El Cuervo de Tres Ojos siempre tuvo nombre. Y ahora, por fin, su historia completa está a punto de contarse.
Durante años, Game of Thrones nos mostró a una figura inquietante, casi fantasmal, escondida entre raíces y visiones: el Cuervo de Tres Ojos. Sabio, perturbador y omnisciente, esta presencia parecía existir fuera del tiempo y que marcó para siempre el destino de Bran Stark. Muchos lo vimos como un ente místico sin pasado claro, una especie de fuerza magnética.
Pero Westeros nunca hace nada porque sí. Cada mito tiene un origen, y cada leyenda, un nombre propio. Y con la llegada de una nueva serie ambientada décadas antes de Game of Thrones, ese pasado por fin ha salido de las sombras. Porque el Cuervo de Tres Ojos no siempre fue un anciano conectado a un árbol; antes fue un hombre temido, odiado y poderoso.
El nombre que lo cambia todo
Ese personaje es Brynden Rivers, mejor conocido como Bloodraven. Y sí: será una figura clave en El caballero de los siete reinos, la nueva apuesta de HBO Max ambientada casi un siglo antes de los eventos de Game of Thrones.
Bloodraven no es un villano tradicional, pero tampoco un héroe. Es algo mucho más incómodo: un hombre convencido de que el fin justifica cualquier medio, incluso si eso implica traiciones, ejecuciones y manipulación total.
Orígenes Targaryen: nacido para ser señalado
Brynden Rivers fue uno de los llamados Grandes Bastardos" del rey Aegon IV Targaryen y Lady Melissa Blackwood. Desde su nacimiento estuvo marcado por lo extraño: albino, con el cabello y la piel completamente blancos, ojos rojos y una mancha de nacimiento roja que recorría su mejilla y cuello con forma de cuervo.
Ese detalle físico le dio su apodo: Bloodraven. Y también alimentó el miedo y la desconfianza que muchos sentían hacia él. En Westeros, verse diferente nunca es buena señal.
Con el tiempo, Brynden se convirtió en una de las figuras más poderosas del reino. Sirvió como Mano del Rey y Maestro de los Rumores, famoso por su red de espías. Nada ocurría sin que Bloodraven lo supiera. De ahí nació otra de sus leyendas: "Tiene mil ojos… y uno más".
Del poder al exilio
Su caída fue tan brutal como su ascenso. Tras ordenar la decapitación del pretendiente Fuegoscuro Aenys, el nuevo rey Aegon V Targaryen decidió que Bloodraven había ido demasiado lejos. El castigo fue claro: el Muro.
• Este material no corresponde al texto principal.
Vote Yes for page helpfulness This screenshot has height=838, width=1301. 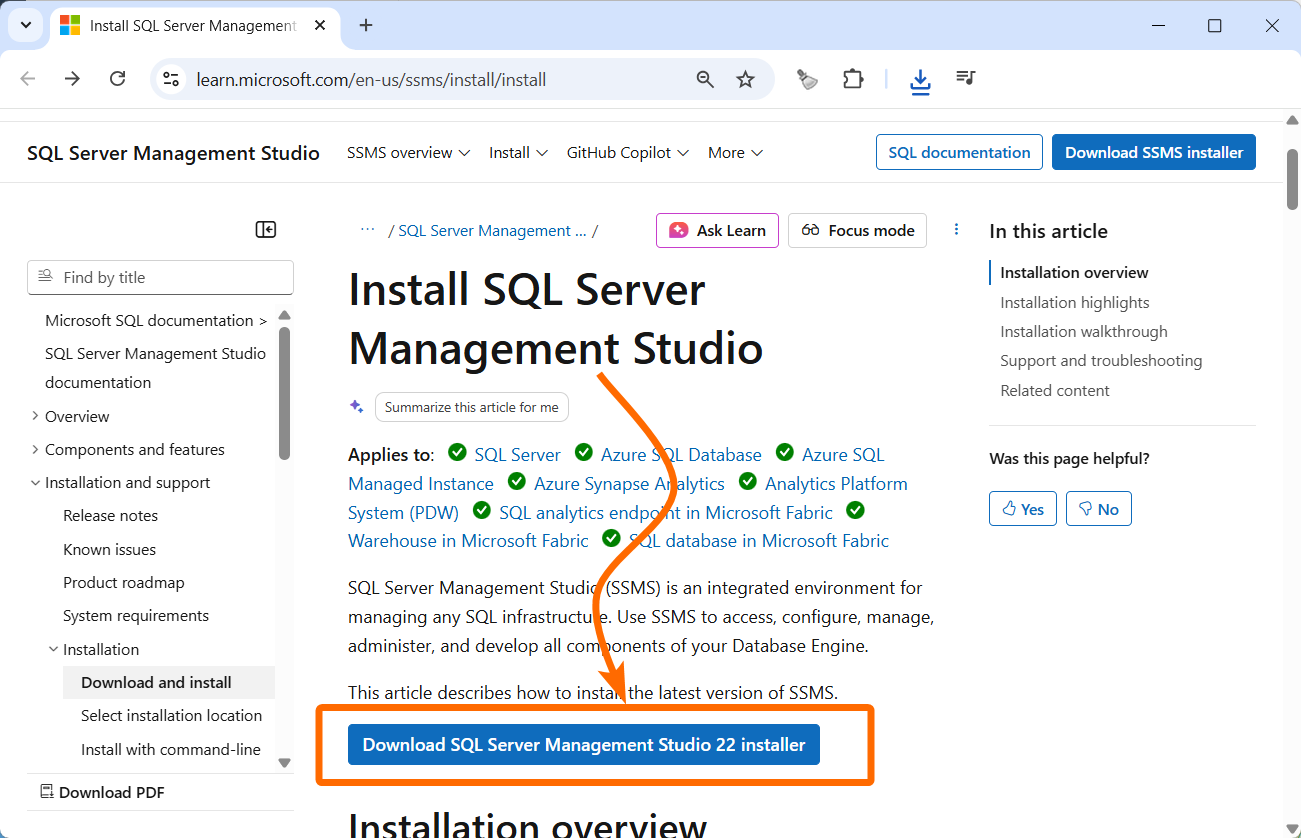pyautogui.click(x=1022, y=509)
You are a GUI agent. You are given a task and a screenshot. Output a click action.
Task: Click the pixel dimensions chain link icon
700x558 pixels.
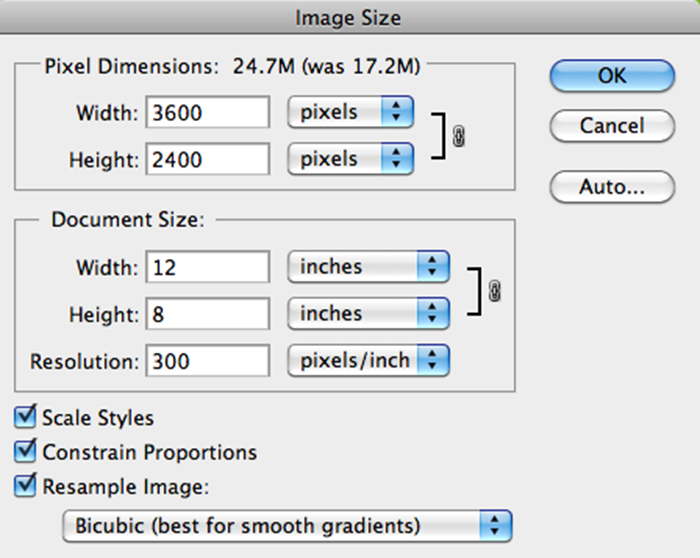[x=458, y=136]
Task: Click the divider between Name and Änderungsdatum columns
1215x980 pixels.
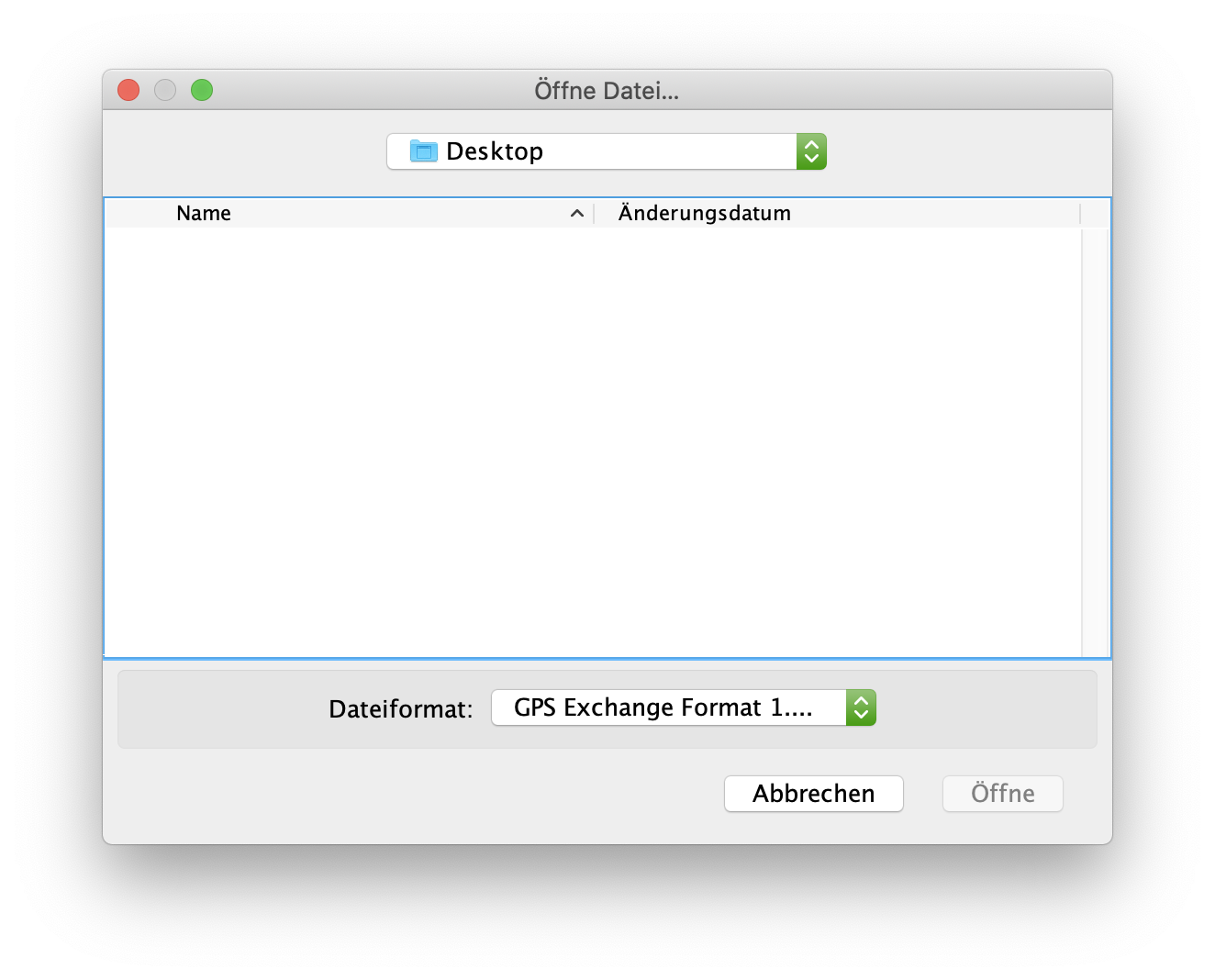Action: (595, 214)
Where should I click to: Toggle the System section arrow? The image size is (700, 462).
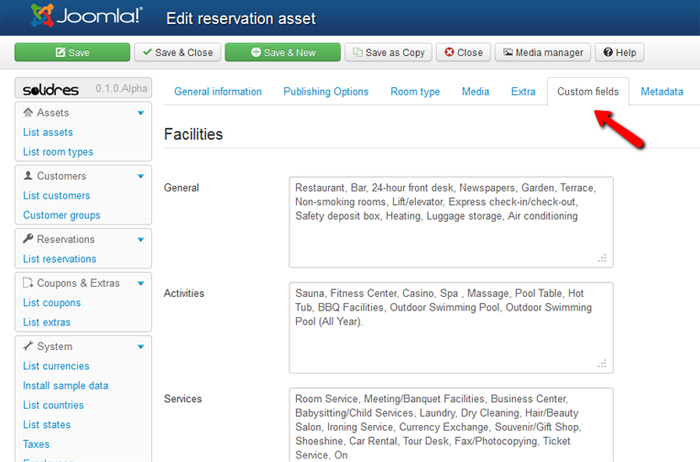click(x=141, y=347)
Allí, lejos de la corte, Brynden Rivers no desapareció. Ascendió hasta convertirse en Lord Comandante de la Guardia de la Noche. Incluso en el exilio, el poder parecía perseguirlo.
El nacimiento del Cuervo de Tres Ojos
En una expedición más allá del Muro, Bloodraven desapareció. Durante años se creyó muerto. La verdad es mucho más inquietante: sobrevivió conectándose a un árbol arciano, fusionando su cuerpo con la magia antigua del norte.
Así nació el último verdevidente. Un ser capaz de ver el pasado, el presente y fragmentos del futuro. Vivió más de un siglo y terminó convirtiéndose en lo que conocemos como el Cuervo de Tres Ojos.